We continue to see a significant opportunity beyond our normal premium product and service level positioning in the mid-market. This is the fast-growing segment that is looking for a different price-value trade-off than we find in the premium segment.

In China, for example, the mid-market is expected to expand from about 120 million to 190 million households over the next ten years, introducing many tens of millions of new consumers in search of affordable, high quality goods and services as shown in the graph.

Growing mid-market households in China in millions

Growing mid-markets households (bar chart)

In some cases, the approach to addressing the mid-markets successfully is through appropriate products. A good example of this is the introduction of the Dulux All Round Guard and Forest Breath ranges of “safe for me and my family” paints to the Chinese market. These ranges meet the needs of a growing population of discerning consumers entering the home decoration market. We also have locally appropriate decorative paints mid-market ranges in India (e.g. Dulux Promise) and Indonesia (e.g. Dulux Catylac), as well as in many other countries.

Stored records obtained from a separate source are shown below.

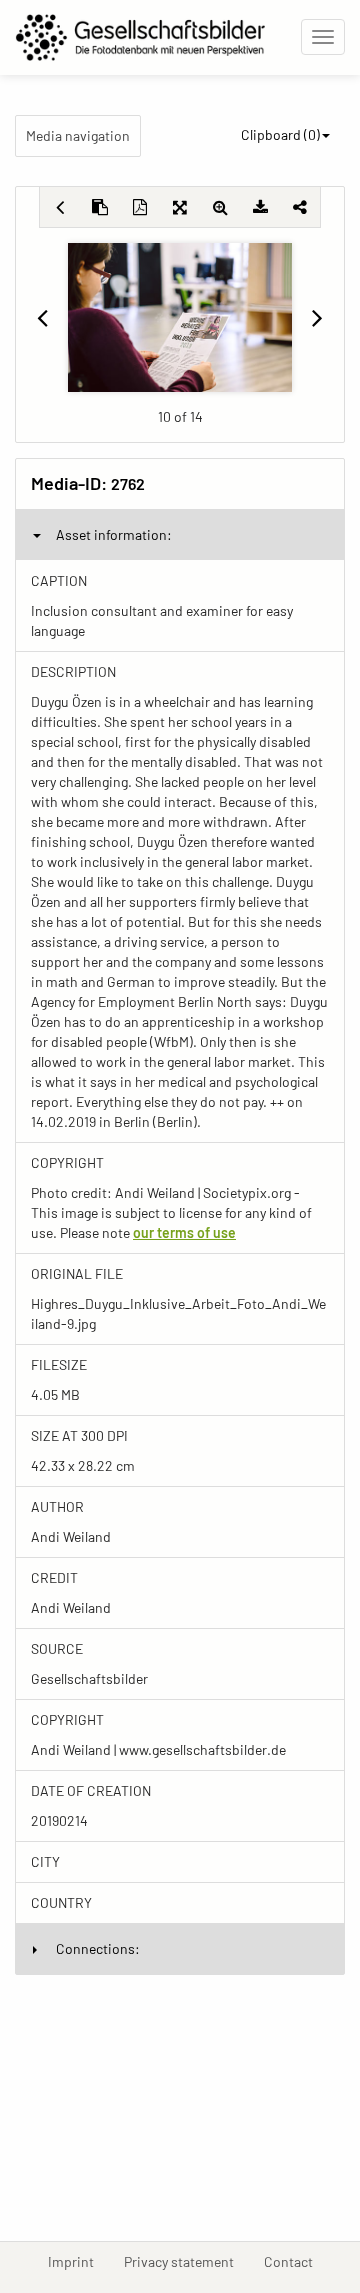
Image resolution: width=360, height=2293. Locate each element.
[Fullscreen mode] (180, 207)
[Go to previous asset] (42, 317)
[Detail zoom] (220, 207)
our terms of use (184, 1232)
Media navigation (78, 135)
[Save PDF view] (140, 207)
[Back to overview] (60, 207)
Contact (296, 2261)
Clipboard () (280, 134)
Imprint (78, 2261)
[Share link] (300, 207)
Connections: (98, 1948)
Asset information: (114, 534)
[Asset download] (260, 207)
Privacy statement (186, 2261)
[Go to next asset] (318, 317)
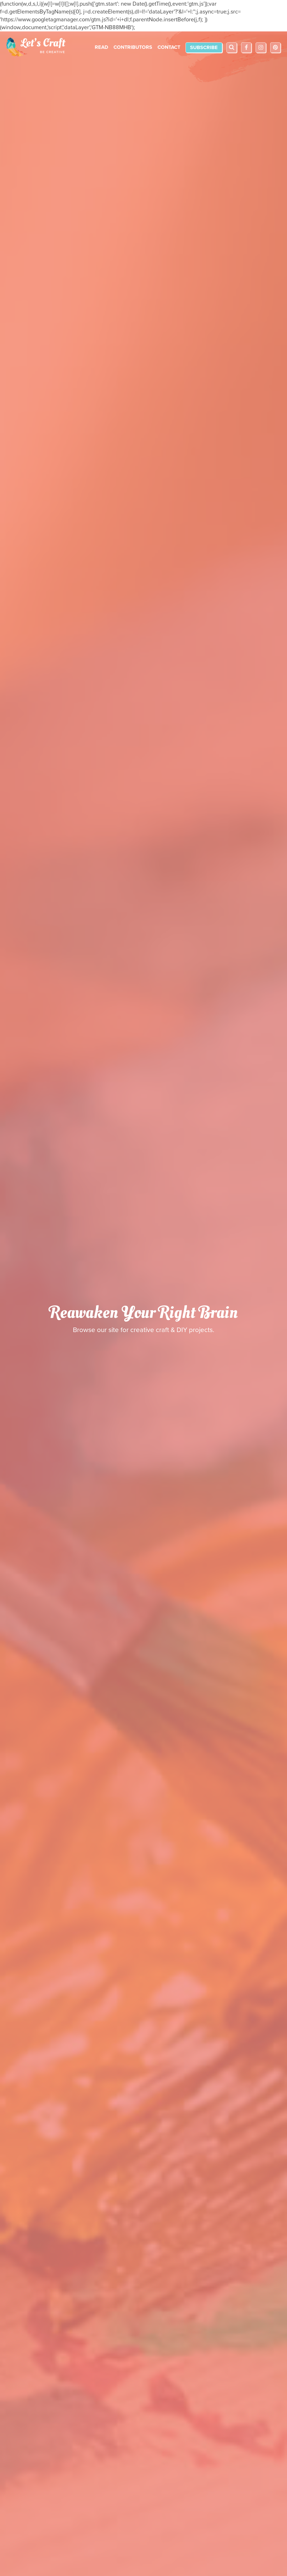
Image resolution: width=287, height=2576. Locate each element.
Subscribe (204, 47)
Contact (169, 47)
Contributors (133, 47)
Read (101, 47)
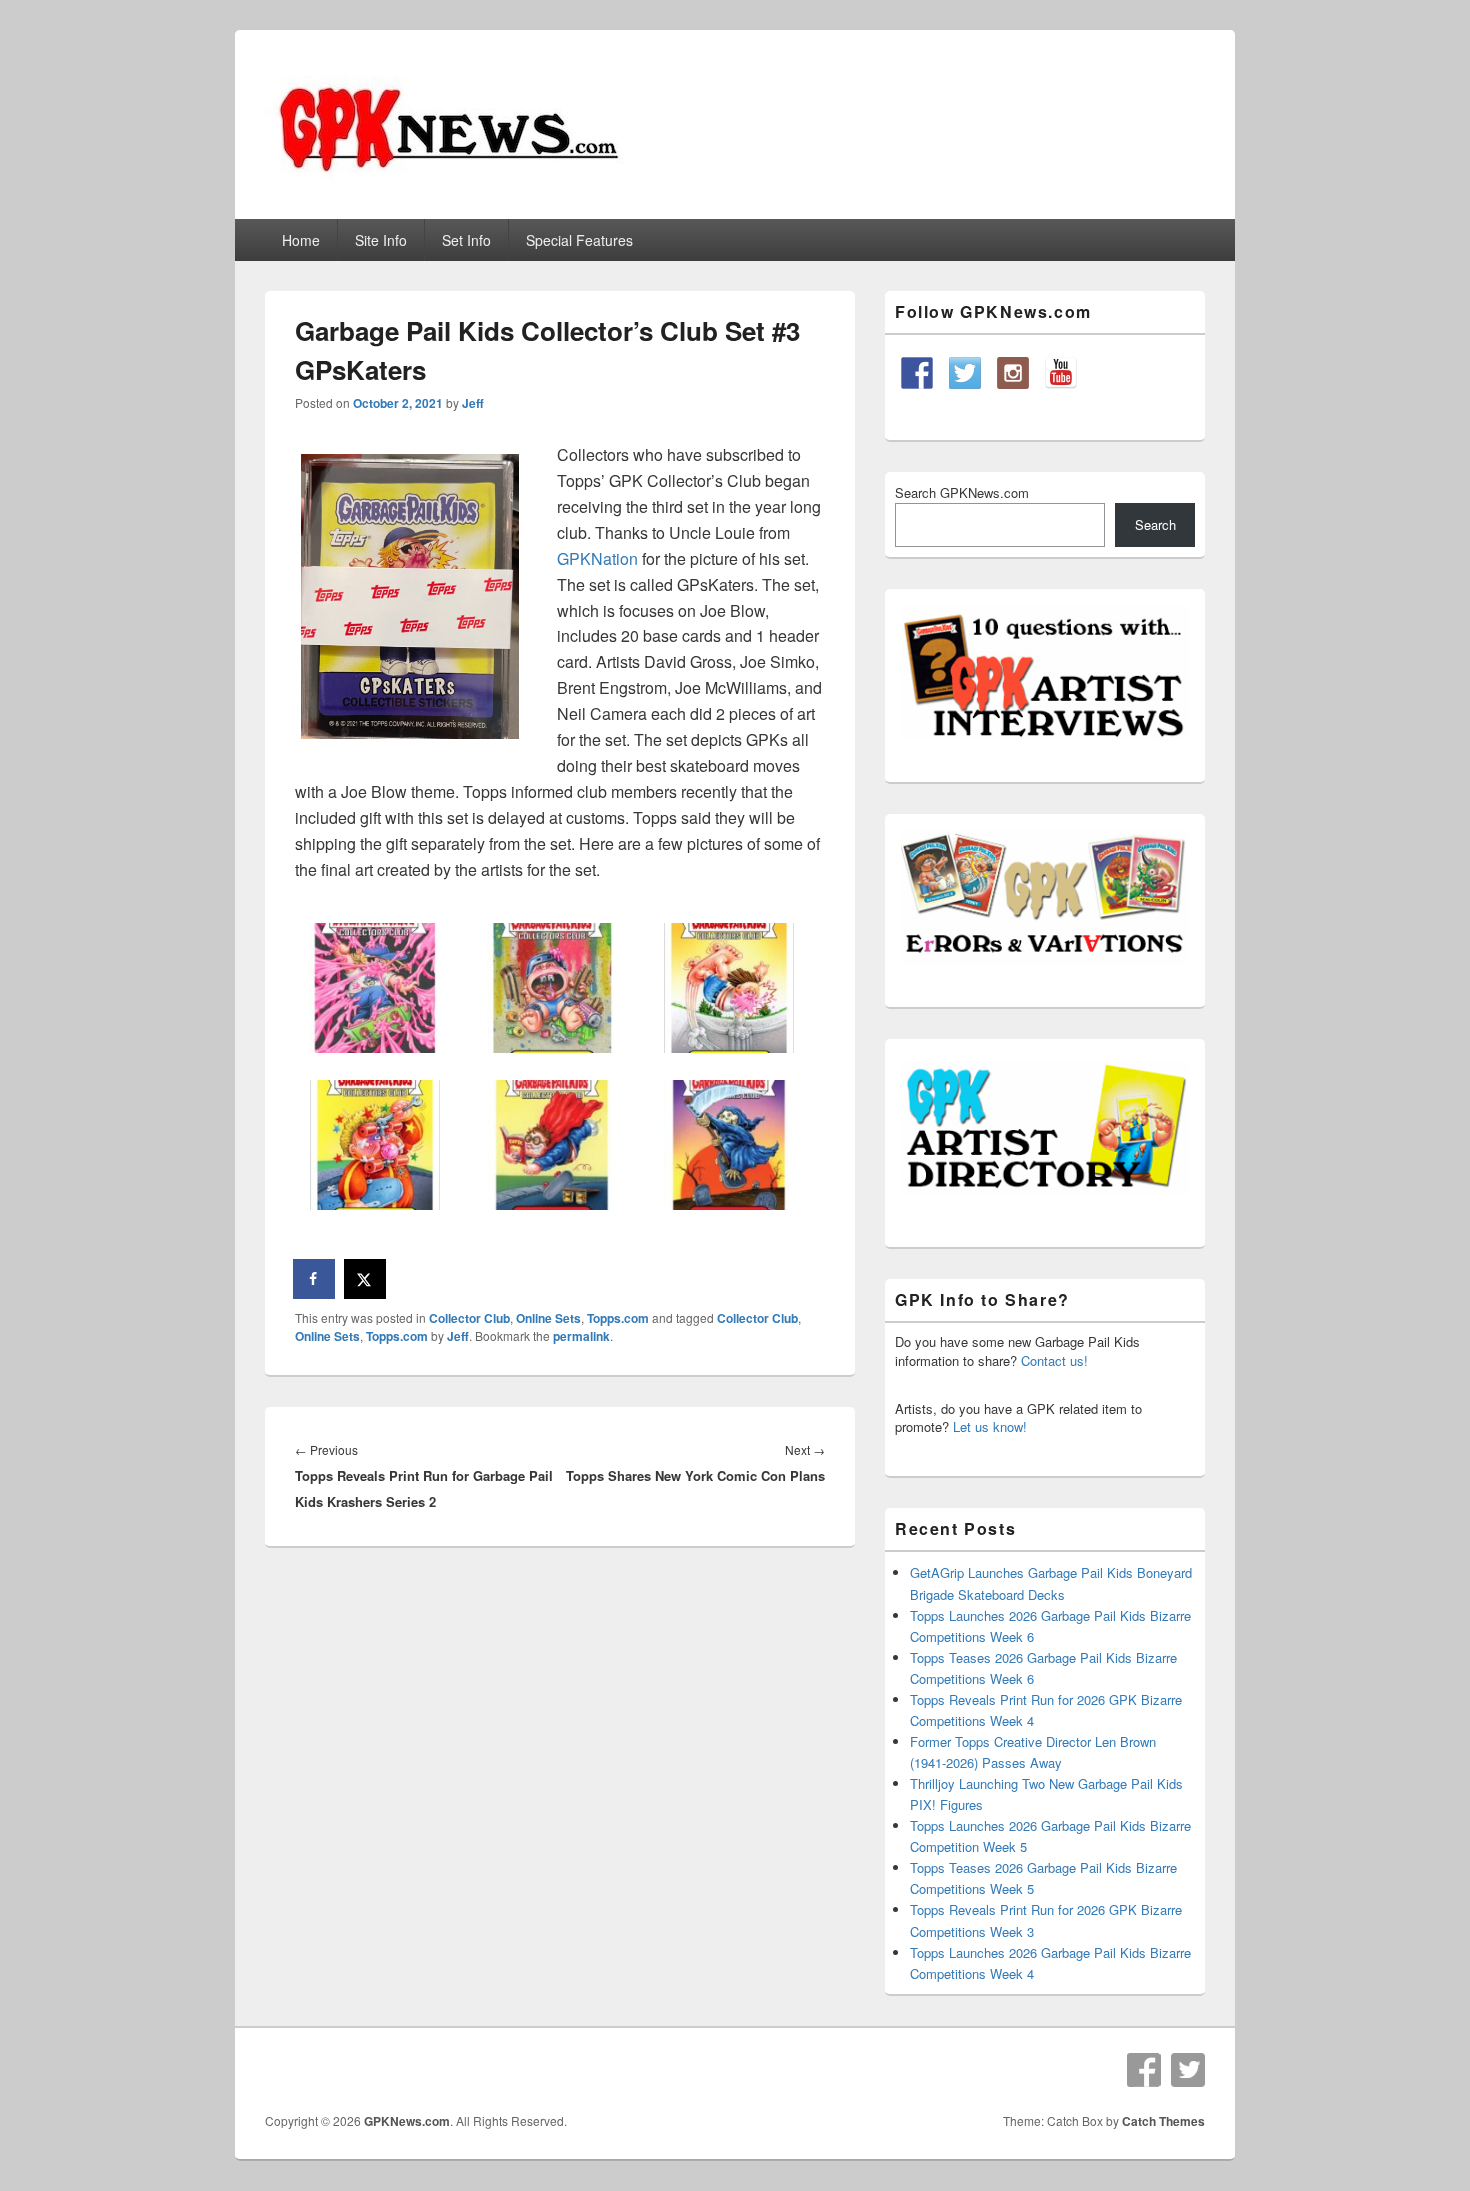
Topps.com (618, 1318)
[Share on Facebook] (315, 1279)
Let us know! (990, 1426)
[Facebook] (1144, 2070)
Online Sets (548, 1318)
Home (301, 240)
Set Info (466, 240)
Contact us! (1054, 1360)
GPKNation (597, 558)
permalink (581, 1336)
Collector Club (469, 1318)
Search (1155, 524)
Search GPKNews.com (962, 492)
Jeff (473, 403)
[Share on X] (366, 1279)
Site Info (381, 240)
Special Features (579, 240)
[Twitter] (1188, 2070)
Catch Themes (1163, 2121)
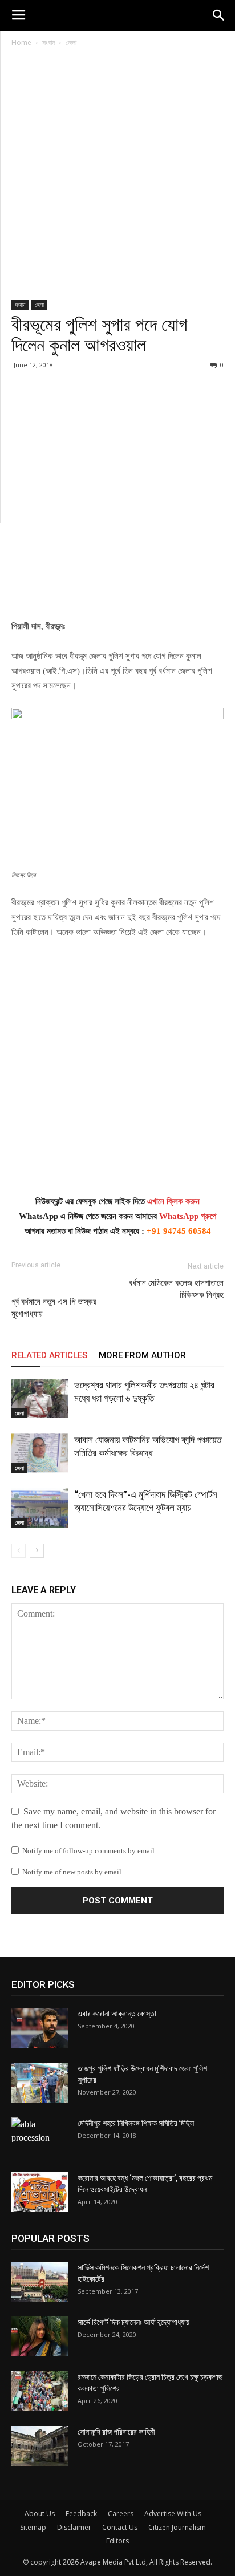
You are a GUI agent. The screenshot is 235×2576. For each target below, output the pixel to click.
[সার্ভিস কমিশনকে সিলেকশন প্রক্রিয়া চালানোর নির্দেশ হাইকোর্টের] (39, 2282)
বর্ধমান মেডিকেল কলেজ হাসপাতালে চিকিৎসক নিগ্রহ (176, 1289)
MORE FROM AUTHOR (142, 1355)
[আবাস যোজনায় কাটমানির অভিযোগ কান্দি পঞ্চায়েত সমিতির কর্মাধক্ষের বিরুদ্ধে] (39, 1453)
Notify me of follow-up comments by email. (89, 1850)
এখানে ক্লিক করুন (173, 1201)
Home (21, 42)
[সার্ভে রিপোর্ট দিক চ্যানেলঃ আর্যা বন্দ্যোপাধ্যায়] (39, 2336)
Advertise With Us (172, 2513)
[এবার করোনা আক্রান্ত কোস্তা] (39, 2028)
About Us (40, 2513)
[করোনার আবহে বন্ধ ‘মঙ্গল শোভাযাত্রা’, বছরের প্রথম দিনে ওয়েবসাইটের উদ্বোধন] (39, 2192)
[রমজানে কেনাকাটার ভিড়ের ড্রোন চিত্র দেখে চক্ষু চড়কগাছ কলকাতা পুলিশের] (39, 2391)
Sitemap (33, 2527)
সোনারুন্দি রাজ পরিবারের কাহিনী (116, 2431)
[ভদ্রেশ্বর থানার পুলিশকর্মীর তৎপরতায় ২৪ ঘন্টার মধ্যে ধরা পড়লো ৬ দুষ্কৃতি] (39, 1398)
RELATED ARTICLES (49, 1355)
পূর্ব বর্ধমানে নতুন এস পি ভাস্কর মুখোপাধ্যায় (53, 1308)
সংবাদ (48, 42)
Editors (117, 2541)
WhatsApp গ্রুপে (187, 1216)
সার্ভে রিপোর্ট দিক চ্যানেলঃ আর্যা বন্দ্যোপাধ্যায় (133, 2322)
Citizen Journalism (177, 2527)
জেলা (71, 42)
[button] (219, 15)
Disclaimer (74, 2527)
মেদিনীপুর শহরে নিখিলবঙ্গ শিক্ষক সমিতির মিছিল (136, 2123)
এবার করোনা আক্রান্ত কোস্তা (117, 2013)
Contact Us (119, 2527)
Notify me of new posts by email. (72, 1872)
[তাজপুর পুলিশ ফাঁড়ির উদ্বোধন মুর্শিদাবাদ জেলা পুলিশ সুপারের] (39, 2083)
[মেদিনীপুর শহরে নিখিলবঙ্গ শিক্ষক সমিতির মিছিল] (39, 2137)
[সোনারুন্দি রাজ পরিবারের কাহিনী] (39, 2446)
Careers (120, 2513)
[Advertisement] (117, 177)
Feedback (81, 2513)
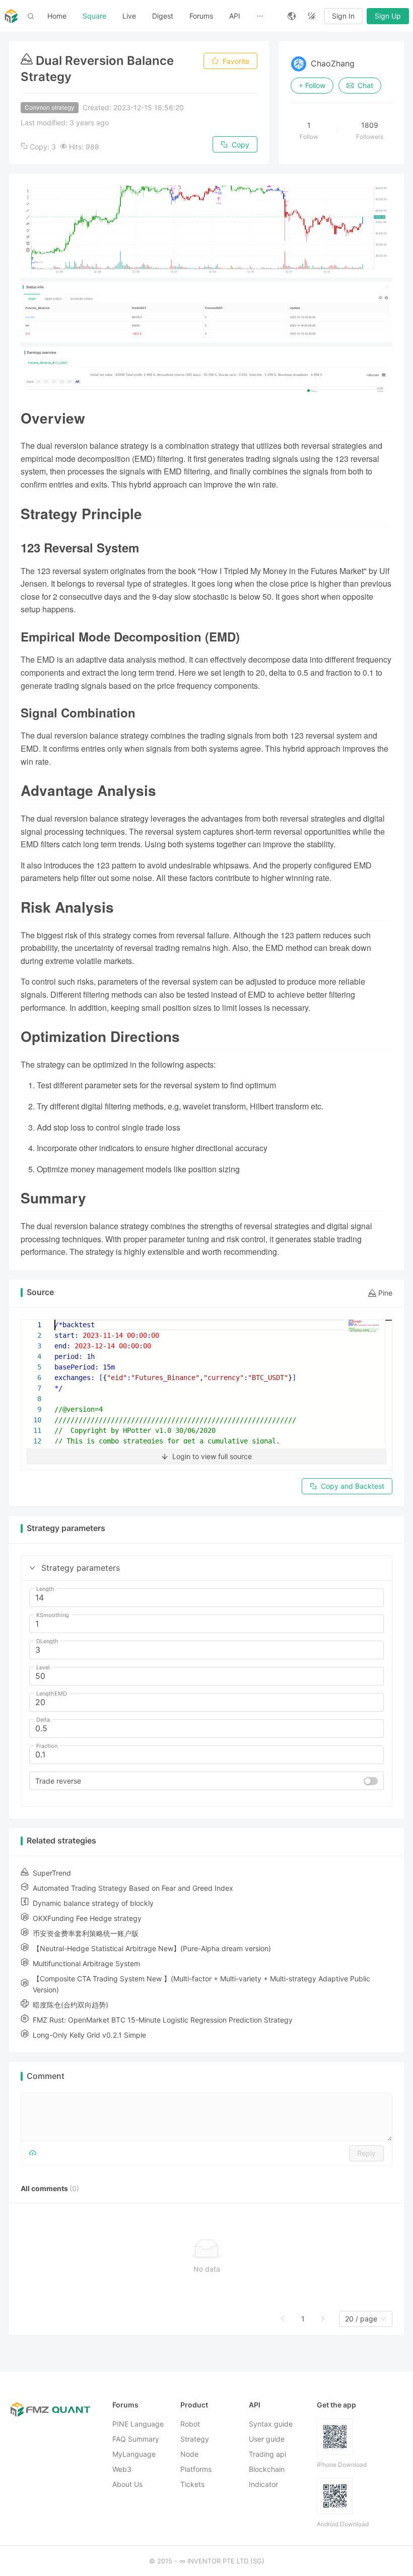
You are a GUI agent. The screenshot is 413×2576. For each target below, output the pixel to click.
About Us (127, 2484)
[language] (292, 16)
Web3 (121, 2469)
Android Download (343, 2524)
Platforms (196, 2469)
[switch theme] (312, 16)
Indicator (263, 2484)
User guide (267, 2439)
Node (189, 2454)
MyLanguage (134, 2454)
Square (94, 16)
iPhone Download (342, 2465)
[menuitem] (57, 16)
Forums (201, 16)
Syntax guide (271, 2424)
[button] (32, 1567)
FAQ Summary (135, 2439)
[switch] (371, 1781)
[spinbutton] (206, 1598)
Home (56, 16)
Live (129, 16)
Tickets (192, 2484)
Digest (162, 16)
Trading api (267, 2454)
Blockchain (267, 2469)
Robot (190, 2424)
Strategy (194, 2439)
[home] (11, 16)
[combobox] (361, 2319)
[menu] (159, 16)
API (234, 16)
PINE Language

Differentiated product lines are not the only solution to the mid-markets. In some cases, the solution is to have different brands, distribution and/or sales force approaches. So, for example, we have a completely different business model for the mid-market in automotive refinishes than we have for our premium brands. This includes everything from brand name, to product formulation, to technical service levels to distribution channels, to price. Of course, both business models fully and completely adhere to the same standards and techniques in terms of business principles, safety and sustainability. It is also worth noting that, while mid-market business models are often initially developed for high growth markets, there are also mid-market opportunities in the more established markets.